- PROBLEM DESCRIPTION -
Every line of the entries that holds the word "computer" is to be copied.

- Collected data entries -
---*---

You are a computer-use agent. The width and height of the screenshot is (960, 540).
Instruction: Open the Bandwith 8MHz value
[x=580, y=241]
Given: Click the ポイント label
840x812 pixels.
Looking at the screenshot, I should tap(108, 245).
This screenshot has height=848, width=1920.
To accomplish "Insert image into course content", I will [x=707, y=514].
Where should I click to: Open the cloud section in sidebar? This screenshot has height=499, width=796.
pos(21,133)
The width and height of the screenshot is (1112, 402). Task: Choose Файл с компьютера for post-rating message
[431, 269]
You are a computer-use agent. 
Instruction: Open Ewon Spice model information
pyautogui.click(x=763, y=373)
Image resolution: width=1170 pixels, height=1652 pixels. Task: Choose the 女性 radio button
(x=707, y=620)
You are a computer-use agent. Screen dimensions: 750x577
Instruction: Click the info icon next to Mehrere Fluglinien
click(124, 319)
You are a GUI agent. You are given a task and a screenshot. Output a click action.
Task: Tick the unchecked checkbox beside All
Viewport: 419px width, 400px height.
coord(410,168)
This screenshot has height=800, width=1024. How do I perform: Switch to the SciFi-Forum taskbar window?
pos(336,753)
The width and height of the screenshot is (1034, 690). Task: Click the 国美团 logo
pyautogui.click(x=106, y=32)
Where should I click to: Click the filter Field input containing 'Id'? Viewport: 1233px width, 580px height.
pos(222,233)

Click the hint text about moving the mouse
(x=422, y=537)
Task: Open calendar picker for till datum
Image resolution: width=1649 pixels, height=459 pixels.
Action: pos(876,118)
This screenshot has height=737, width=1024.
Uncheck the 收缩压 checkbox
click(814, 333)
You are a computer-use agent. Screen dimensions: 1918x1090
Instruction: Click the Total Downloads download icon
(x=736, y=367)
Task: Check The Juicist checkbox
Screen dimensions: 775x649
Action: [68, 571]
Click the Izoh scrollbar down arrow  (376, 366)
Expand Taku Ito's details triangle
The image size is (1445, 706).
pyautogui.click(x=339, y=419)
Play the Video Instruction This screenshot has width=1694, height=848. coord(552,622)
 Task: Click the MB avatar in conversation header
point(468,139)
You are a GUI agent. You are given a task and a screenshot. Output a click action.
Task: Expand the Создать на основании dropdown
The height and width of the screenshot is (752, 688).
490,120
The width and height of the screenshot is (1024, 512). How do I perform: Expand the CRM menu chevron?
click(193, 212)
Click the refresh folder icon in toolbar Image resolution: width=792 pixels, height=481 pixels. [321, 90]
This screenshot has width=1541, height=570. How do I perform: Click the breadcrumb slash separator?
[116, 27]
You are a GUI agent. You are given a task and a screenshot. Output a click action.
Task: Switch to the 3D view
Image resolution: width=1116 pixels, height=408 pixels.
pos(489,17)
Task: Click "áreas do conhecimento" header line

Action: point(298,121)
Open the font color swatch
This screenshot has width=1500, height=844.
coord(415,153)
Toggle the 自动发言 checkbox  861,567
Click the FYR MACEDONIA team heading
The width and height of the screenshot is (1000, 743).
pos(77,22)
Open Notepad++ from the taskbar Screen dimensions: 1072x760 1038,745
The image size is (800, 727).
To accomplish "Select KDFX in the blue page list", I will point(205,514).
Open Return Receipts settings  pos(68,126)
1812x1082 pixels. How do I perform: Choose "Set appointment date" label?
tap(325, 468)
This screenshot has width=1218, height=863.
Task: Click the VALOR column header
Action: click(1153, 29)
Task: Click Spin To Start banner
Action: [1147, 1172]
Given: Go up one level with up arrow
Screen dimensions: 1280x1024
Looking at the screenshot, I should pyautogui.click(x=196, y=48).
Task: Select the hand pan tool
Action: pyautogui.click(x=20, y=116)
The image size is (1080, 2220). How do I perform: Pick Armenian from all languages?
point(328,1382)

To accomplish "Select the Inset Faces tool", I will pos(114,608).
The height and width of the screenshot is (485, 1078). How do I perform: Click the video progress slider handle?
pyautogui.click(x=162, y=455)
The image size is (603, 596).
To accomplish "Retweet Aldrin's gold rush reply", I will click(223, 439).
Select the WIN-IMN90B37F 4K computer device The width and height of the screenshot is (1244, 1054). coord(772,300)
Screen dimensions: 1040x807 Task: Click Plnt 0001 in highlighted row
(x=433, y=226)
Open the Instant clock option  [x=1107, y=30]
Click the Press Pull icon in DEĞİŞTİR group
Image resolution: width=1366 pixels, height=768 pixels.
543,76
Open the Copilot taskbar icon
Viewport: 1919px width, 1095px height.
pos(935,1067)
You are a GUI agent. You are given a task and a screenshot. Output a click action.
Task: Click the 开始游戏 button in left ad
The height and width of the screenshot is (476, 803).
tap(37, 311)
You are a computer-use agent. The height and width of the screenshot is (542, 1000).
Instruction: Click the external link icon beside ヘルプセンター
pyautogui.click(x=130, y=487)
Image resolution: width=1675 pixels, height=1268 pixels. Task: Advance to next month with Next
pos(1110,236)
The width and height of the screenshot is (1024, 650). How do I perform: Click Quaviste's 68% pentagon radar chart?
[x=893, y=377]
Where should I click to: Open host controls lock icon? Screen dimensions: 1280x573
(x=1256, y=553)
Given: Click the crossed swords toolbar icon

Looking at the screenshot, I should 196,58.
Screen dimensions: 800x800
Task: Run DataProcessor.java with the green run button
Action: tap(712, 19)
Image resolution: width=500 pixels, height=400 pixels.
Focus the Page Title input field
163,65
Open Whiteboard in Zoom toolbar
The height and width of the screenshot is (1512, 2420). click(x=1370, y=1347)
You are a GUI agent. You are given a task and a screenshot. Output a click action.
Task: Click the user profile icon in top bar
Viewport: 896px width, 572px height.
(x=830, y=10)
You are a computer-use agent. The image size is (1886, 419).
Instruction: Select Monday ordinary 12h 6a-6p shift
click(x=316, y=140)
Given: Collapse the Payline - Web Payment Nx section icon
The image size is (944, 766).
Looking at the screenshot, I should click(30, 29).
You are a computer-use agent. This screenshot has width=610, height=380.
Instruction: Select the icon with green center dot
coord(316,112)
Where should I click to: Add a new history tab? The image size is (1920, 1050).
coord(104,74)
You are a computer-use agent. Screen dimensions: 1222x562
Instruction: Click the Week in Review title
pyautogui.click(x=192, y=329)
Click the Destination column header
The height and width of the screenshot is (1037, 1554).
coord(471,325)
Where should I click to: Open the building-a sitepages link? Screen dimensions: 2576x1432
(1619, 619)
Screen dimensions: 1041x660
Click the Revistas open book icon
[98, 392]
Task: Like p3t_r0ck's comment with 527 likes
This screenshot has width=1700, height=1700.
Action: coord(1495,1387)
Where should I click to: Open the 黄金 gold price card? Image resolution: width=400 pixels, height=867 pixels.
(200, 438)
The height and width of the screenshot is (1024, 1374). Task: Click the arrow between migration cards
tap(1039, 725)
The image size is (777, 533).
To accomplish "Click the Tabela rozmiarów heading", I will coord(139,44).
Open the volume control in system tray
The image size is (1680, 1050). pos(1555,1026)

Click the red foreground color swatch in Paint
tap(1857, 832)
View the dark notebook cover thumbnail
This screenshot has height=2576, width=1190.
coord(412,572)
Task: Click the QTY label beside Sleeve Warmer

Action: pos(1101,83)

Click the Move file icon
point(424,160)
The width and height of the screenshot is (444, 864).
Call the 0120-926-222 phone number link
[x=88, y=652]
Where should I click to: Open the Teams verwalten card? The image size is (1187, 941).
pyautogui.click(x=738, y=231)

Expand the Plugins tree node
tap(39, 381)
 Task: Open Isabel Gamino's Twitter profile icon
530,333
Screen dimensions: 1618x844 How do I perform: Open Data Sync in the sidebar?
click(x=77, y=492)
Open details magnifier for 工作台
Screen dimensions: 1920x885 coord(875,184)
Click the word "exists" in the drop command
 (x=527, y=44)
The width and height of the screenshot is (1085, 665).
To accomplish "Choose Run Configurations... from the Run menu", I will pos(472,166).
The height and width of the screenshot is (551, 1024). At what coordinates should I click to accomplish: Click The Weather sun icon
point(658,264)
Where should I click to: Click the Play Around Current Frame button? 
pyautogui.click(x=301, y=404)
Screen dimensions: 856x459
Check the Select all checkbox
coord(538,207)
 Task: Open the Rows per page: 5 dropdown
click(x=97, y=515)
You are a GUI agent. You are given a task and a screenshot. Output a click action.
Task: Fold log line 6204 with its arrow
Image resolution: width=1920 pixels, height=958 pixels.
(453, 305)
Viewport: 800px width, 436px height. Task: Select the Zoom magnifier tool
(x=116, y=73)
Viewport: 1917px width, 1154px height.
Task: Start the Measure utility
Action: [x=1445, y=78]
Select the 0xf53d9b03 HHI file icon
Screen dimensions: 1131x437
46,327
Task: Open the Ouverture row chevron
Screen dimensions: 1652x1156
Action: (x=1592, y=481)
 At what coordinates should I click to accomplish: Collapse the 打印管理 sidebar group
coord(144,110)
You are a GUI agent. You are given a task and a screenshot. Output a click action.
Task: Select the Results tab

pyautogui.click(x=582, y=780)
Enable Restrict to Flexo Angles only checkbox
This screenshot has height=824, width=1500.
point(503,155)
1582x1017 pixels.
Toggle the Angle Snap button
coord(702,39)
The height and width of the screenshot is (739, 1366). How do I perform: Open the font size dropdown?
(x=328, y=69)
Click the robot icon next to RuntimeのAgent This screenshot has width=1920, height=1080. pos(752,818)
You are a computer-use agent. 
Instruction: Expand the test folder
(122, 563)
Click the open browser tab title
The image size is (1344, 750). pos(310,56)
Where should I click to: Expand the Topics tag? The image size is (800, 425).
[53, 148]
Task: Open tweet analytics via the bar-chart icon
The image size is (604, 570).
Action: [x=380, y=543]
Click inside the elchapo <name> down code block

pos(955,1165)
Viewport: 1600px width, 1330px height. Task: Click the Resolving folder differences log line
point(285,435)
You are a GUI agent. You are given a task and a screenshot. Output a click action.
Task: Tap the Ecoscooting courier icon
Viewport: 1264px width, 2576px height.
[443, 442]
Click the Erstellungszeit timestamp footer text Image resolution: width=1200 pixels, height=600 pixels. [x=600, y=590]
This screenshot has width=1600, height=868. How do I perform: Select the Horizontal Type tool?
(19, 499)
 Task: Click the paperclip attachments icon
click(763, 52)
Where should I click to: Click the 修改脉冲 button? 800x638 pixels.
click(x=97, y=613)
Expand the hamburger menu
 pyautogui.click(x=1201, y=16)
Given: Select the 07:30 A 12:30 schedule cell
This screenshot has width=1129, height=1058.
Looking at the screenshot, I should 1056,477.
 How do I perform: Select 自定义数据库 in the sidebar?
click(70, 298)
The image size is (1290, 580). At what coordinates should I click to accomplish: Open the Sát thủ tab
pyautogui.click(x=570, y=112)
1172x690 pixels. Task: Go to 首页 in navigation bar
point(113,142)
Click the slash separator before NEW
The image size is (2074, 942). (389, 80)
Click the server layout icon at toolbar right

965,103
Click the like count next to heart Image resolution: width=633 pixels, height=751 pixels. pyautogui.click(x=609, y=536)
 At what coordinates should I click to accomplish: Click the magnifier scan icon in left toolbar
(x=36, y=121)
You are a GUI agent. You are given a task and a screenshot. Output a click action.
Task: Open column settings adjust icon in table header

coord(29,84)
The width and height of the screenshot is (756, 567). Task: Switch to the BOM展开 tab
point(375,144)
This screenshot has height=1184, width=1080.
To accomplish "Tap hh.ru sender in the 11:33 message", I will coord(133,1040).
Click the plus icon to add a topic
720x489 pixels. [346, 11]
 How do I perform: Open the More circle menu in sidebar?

---*---

- ANSWER -
You are a computer-use agent. The width and height of the screenshot is (960, 540).
You are a computer-use agent. 
You are a computer-use agent. Screen dimensions: 750x577
You are a computer-use agent. Screen dimensions: 1918x1090
Select the WIN-IMN90B37F 4K computer device The width and height of the screenshot is (1244, 1054). coord(772,300)
You are a computer-use agent. The height and width of the screenshot is (542, 1000).
You are a computer-use agent. The image size is (1886, 419).
You are a computer-use agent. This screenshot has width=610, height=380.
You are a computer-use agent. Screen dimensions: 1222x562
You are a computer-use agent. 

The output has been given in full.